— Begin Records for this exercise —

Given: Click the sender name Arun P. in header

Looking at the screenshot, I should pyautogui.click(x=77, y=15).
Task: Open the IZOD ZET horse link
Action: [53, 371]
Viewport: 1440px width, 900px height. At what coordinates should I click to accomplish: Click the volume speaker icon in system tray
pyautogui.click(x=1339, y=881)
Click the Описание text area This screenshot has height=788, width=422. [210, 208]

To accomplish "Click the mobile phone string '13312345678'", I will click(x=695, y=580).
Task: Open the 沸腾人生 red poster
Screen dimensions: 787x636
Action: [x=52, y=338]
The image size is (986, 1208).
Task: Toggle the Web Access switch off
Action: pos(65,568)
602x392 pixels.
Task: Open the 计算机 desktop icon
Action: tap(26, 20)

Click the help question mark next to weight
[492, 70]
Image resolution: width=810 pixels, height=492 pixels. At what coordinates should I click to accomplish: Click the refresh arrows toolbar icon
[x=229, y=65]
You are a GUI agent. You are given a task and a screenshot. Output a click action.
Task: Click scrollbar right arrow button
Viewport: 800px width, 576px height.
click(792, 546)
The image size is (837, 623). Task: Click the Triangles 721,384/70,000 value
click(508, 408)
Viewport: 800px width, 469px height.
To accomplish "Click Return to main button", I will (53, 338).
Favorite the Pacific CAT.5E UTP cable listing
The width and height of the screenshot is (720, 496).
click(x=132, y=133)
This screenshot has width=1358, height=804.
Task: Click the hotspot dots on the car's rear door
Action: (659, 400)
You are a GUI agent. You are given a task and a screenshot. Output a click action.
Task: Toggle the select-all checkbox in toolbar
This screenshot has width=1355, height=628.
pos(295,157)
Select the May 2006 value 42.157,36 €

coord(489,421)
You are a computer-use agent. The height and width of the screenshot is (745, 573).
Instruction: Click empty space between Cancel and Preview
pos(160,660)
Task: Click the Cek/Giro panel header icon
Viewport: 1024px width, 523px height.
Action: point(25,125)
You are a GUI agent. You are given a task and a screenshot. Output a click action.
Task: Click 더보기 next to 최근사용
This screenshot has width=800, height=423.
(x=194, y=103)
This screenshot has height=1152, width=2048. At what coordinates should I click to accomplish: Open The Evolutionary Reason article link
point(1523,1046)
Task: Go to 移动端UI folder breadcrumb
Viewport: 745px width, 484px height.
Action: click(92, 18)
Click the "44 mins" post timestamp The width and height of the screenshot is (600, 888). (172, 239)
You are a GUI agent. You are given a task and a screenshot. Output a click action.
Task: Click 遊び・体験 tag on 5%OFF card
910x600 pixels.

— End Records for this exercise —

— Your instructions —
Could you turn all of the lines above into a Markdown table with the columns No. and Line, numbering each row and skipping the blank lines?

— Result of this task —
| No. | Line |
|---|---|
| 1 | Given: Click the sender name Arun P. in header |
| 2 | Looking at the screenshot, I should pyautogui.click(x=77, y=15). |
| 3 | Task: Open the IZOD ZET horse link |
| 4 | Action: [53, 371] |
| 5 | Viewport: 1440px width, 900px height. At what coordinates should I click to accomplish: Click the volume speaker icon in system tray |
| 6 | pyautogui.click(x=1339, y=881) |
| 7 | Click the Описание text area This screenshot has height=788, width=422. [210, 208] |
| 8 | To accomplish "Click the mobile phone string '13312345678'", I will click(x=695, y=580). |
| 9 | Task: Open the 沸腾人生 red poster |
| 10 | Screen dimensions: 787x636 |
| 11 | Action: [x=52, y=338] |
| 12 | The image size is (986, 1208). |
| 13 | Task: Toggle the Web Access switch off |
| 14 | Action: pos(65,568) |
| 15 | 602x392 pixels. |
| 16 | Task: Open the 计算机 desktop icon |
| 17 | Action: tap(26, 20) |
| 18 | Click the help question mark next to weight |
| 19 | [492, 70] |
| 20 | Image resolution: width=810 pixels, height=492 pixels. At what coordinates should I click to accomplish: Click the refresh arrows toolbar icon |
| 21 | [x=229, y=65] |
| 22 | You are a GUI agent. You are given a task and a screenshot. Output a click action. |
| 23 | Task: Click scrollbar right arrow button |
| 24 | Viewport: 800px width, 576px height. |
| 25 | click(792, 546) |
| 26 | The image size is (837, 623). Task: Click the Triangles 721,384/70,000 value |
| 27 | click(508, 408) |
| 28 | Viewport: 800px width, 469px height. |
| 29 | To accomplish "Click Return to main button", I will (53, 338). |
| 30 | Favorite the Pacific CAT.5E UTP cable listing |
| 31 | The width and height of the screenshot is (720, 496). |
| 32 | click(x=132, y=133) |
| 33 | This screenshot has width=1358, height=804. |
| 34 | Task: Click the hotspot dots on the car's rear door |
| 35 | Action: (659, 400) |
| 36 | You are a GUI agent. You are given a task and a screenshot. Output a click action. |
| 37 | Task: Toggle the select-all checkbox in toolbar |
| 38 | This screenshot has width=1355, height=628. |
| 39 | pos(295,157) |
| 40 | Select the May 2006 value 42.157,36 € |
| 41 | coord(489,421) |
| 42 | You are a computer-use agent. The height and width of the screenshot is (745, 573). |
| 43 | Instruction: Click empty space between Cancel and Preview |
| 44 | pos(160,660) |
| 45 | Task: Click the Cek/Giro panel header icon |
| 46 | Viewport: 1024px width, 523px height. |
| 47 | Action: point(25,125) |
| 48 | You are a GUI agent. You are given a task and a screenshot. Output a click action. |
| 49 | Task: Click 더보기 next to 최근사용 |
| 50 | This screenshot has width=800, height=423. |
| 51 | (x=194, y=103) |
| 52 | This screenshot has height=1152, width=2048. At what coordinates should I click to accomplish: Open The Evolutionary Reason article link |
| 53 | point(1523,1046) |
| 54 | Task: Go to 移动端UI folder breadcrumb |
| 55 | Viewport: 745px width, 484px height. |
| 56 | Action: click(92, 18) |
| 57 | Click the "44 mins" post timestamp The width and height of the screenshot is (600, 888). (172, 239) |
| 58 | You are a GUI agent. You are given a task and a screenshot. Output a click action. |
| 59 | Task: Click 遊び・体験 tag on 5%OFF card |
| 60 | 910x600 pixels. |